I love chocolate. I love it. I love dark chocolate, milk chocolate, all variations of semi-sweet chocolate because it’s delicious and satisfying. It goes without saying that I also love chocolate desserts. As such, should you find yourself dining with me in (any) restaurant, I will always gravitate toward a chocolate treat and be a little disappointed if one is not available. France also loves chocolate. I don’t think I’ve had dinner out where it wasn’t on the dessert menu. A staple here is mousse au chocolat or chocolate mousse for you English speakers. I order it often, but I’ve also started making it at home (a lot). And this is where I recommend that all of you start making it at home, too, because it’s incredibly easy and absolutely delicious. I have no doubt in my mind it’ll turn into your go-to dinner party dessert and/or weeknight surprise.
I grew up in a pudding house. Every so often my mom would make chocolate, vanilla, or butterscotch pudding. If we’d been extra good, she might make a chocolate and vanilla layered pudding (my favorite). But, I can’t recall ever eating mousse at home nor can I remember seeing it listed as a dessert on too many menus back in the states. I think the first time I had chocolate mousse might’ve been at Mozart’s in Austin, TX (it’s a coffee house in Austin [I don’t drink coffee], but if you find yourself in the neighborhood, I recommend it as there’s also a nice outdoor vibe/view). It was pretty amazing. I decided, then, that chocolate mousse must be incredibly difficult to make…so I never even looked into it. That is until I moved to France.
If you recall, back when we first moved here I stumbled upon David Lebovitz’s The Sweet Life in Paris (I wrote about it here). It’s a great read that’s peppered throughout with various recipes for this and that. One of my favorite (obviously) is for mousse au chocolat. Interestingly, he has two recipes: (1) avec des oeufs crus ou (2) sans oeufs crus.

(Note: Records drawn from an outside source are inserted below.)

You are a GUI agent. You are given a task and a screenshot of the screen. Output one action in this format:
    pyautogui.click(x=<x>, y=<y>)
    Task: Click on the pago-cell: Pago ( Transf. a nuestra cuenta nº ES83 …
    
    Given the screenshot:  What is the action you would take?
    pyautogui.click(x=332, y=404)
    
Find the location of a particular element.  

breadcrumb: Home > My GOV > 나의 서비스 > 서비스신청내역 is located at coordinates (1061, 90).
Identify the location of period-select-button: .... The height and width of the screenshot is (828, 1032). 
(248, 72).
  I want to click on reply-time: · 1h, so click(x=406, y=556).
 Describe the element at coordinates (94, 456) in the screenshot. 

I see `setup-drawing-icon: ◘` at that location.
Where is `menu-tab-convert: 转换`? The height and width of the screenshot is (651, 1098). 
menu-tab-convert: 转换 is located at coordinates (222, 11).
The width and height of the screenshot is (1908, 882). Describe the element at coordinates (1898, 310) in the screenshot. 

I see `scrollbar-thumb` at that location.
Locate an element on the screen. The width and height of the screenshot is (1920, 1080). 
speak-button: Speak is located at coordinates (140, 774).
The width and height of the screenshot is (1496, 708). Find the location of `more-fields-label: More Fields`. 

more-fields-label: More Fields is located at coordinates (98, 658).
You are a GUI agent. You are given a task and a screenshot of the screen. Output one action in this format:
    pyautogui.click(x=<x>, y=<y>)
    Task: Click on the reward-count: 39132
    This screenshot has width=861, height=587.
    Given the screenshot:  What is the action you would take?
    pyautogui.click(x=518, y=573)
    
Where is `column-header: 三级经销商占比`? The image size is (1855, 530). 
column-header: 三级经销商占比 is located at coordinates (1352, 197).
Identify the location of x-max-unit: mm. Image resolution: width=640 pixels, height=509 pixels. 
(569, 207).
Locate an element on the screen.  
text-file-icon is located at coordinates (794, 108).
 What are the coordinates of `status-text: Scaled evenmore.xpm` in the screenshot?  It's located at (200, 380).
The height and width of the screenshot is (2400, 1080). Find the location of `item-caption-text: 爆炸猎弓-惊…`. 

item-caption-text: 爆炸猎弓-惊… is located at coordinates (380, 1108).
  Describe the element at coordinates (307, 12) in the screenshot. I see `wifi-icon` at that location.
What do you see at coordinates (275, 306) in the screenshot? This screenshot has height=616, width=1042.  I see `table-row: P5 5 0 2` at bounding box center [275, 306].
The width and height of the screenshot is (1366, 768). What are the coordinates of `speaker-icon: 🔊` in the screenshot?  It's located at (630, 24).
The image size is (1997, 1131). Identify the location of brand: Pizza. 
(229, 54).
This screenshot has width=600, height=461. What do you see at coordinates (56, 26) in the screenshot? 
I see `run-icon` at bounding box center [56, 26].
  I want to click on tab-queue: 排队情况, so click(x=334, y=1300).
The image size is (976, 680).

The first time we made the mousse, we made it without raw eggs (#2). So, it had lots of butter and heavy cream. The second (and subsequent times) we’ve made the mousse, we’ve done it with the raw eggs. Trust me when I say it’s better and easier with the raw eggs. Go that route.
All you need (Makes 4-6):
7 oz (200g) bittersweet or semisweet chocolate, finely chopped
3T (45ml) water
2T (30ml) Chartreuse (we use a chocolate liqueur, instead)
4 large eggs, at room temperature, separated
Pinch of course salt
So start off with your chocolate, water, and liqueur in a double boiler until it’s totally melted. Let it cool. Then whip the egg whites with the salt until stiff peaks form.
Then add the egg yolks to the chocolate, then slowly fold in the egg whites 1/3 at a time.
Then place in bowls, cover, and refrigerate for at least three hours and up to (maximum) five days.
Et voila! Grab a spoon and eat with someone you love.
4 Comments Add yours
Can’t wait to try it, Victoria! I brought some unsweetened chocolate home from a cacao plantation we visited in Costa Rica, so it’ll be perfect. and since I gave up ice cream, but NOT CHOCOLATE!, for Lent, it’s all good.
And we’re headed to Austin next week to visit our son, who moved there in September. So we’ll add Mozart’s to our list of things to do. Thanks for such great information!
You bet! If you want any other Austin recommendations, let me know. My favorite Margarita is from Trudy’s (also order the stuffed avocado). As long as you don’t go to the one near campus, it’s not too overrun with college students.